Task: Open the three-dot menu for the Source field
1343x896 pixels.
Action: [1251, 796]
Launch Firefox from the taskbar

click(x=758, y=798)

..............................

▶ Your task: Retype all the records, matching them exactly.

▶ Answer to this problem:
Task: Open the three-dot menu for the Source field
1343x896 pixels.
Action: [1251, 796]
Launch Firefox from the taskbar

click(x=758, y=798)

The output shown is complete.